RDD from dataframe(delimited)

var orderdf=spark.read.csv("file:///Users/Username/Desktop/data_files/order.txt")

orderdf.rdd.map(rec => rec.mkString("|*|"))
res3: org.apache.spark.rdd.RDD[String] = MapPartitionsRDD[17] at map at :26

RDD Using Core Scala Collections

RDD Using 'parallelize' function

val databaseRDD = sc.parallelize(List((2,"teradata"), (1, "vertica"),(2, "oracle"), (1, "hive"), (2, "hbase"), (1, "cassandra"), (2, "yugabyte")))

RDD Using 'makeRDD' function

val databaseRDD = sc.makeRDD(List((2,"teradata"), (1, "vertica"),(2, "oracle"), (1, "hive"), (2, "hbase"), (1, "cassandra"), (2, "yugabyte")))

Note:

RDD From File

val scalaFile = scala.io.Source.fromFile("/data/retail_db/products/part-00000").getLines.toList
val scalaFileRDD = sc.parallelize(productsRaw)

RDD From Plain List

val plainList = List("Hi", "whats going on", "Lets learn spark", "As part of this tutorial", "we will learn different ways to create RDD")

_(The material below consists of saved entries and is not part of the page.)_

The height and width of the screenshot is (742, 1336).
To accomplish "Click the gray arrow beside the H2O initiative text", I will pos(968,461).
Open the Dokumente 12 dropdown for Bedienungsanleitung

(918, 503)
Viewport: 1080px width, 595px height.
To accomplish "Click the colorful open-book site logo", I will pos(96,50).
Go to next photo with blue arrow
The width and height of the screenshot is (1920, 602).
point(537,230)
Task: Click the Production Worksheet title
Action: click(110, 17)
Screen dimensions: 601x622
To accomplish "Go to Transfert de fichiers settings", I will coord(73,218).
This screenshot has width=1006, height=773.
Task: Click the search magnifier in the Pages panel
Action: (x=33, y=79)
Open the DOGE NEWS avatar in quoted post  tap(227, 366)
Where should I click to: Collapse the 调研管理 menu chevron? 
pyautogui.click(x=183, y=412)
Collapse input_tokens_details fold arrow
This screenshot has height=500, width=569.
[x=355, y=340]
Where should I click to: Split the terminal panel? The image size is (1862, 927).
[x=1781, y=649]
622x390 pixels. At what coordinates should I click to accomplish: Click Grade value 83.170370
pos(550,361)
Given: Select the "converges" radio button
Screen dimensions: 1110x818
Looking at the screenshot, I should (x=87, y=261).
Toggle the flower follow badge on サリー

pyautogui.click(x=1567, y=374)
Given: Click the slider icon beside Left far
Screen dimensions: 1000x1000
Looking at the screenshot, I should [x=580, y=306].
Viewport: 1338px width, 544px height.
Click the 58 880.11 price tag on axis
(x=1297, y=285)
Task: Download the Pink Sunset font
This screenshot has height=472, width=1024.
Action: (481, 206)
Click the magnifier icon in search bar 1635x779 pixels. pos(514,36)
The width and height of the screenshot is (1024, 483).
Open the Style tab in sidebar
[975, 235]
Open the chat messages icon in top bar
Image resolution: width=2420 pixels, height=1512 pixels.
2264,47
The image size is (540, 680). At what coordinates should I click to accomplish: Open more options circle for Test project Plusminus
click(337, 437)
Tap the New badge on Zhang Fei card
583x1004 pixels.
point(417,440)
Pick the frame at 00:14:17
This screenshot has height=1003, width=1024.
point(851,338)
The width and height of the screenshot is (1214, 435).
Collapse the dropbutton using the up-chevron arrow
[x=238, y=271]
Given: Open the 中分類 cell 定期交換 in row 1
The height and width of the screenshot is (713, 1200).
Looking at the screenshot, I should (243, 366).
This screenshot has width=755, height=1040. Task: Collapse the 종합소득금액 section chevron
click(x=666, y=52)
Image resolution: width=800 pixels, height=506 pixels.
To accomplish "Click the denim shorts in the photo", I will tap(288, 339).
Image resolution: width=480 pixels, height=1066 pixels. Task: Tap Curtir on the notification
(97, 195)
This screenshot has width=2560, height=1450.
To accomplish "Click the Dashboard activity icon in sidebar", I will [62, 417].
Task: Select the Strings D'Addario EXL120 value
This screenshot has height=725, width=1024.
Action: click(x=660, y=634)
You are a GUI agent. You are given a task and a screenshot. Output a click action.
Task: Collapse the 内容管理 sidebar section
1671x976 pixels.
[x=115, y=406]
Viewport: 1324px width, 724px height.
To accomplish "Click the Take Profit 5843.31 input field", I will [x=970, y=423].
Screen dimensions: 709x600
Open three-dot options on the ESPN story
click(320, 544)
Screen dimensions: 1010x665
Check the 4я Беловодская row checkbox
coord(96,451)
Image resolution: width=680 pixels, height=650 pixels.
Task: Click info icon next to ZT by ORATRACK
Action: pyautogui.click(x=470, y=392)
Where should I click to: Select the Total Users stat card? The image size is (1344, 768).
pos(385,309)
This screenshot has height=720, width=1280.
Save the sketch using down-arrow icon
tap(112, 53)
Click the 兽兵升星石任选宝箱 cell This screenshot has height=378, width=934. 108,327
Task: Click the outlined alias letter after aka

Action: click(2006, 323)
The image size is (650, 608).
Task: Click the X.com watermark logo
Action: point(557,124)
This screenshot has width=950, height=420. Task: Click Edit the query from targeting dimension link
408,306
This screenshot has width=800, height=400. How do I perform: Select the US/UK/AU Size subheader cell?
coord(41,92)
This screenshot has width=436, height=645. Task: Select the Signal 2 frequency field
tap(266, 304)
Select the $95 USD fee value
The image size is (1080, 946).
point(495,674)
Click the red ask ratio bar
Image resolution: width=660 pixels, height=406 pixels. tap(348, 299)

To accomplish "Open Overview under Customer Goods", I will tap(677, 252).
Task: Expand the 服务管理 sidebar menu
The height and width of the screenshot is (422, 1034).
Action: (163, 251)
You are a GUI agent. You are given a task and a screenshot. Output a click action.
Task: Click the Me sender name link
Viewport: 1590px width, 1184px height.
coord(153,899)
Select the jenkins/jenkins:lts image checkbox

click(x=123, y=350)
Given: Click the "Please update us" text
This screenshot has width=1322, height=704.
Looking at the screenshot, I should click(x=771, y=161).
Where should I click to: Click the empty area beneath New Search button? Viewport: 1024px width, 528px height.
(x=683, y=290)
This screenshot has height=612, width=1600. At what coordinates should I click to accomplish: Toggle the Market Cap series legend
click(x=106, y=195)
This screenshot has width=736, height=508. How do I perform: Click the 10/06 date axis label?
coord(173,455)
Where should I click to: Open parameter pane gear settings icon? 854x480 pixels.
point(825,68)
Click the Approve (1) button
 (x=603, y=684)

val plainListRDD = sc.parallelize(plainList);

RDD From Nested List

val enggStudent = List(
      ("IT",("Pradeep",50000.0)),
      ("CS",("CP",50200.0)),
      ("ECE",("Deepak",62200.0)),
      ("Mech",("Narpat",65000.0))
    )
val enggStudentRDD = sc.makeRDD(enggStudent)

RDD Using Range

val rangeRDD = sc.parallelize(1 to 10, 3)

RDD From Sequence

val sequenceRDD = sc.parallelize(Seq(
                                      ("Seq1", 1),
                                      ("Seq2", 2),
                                      ("Seq3", 3)
                                     )
                                )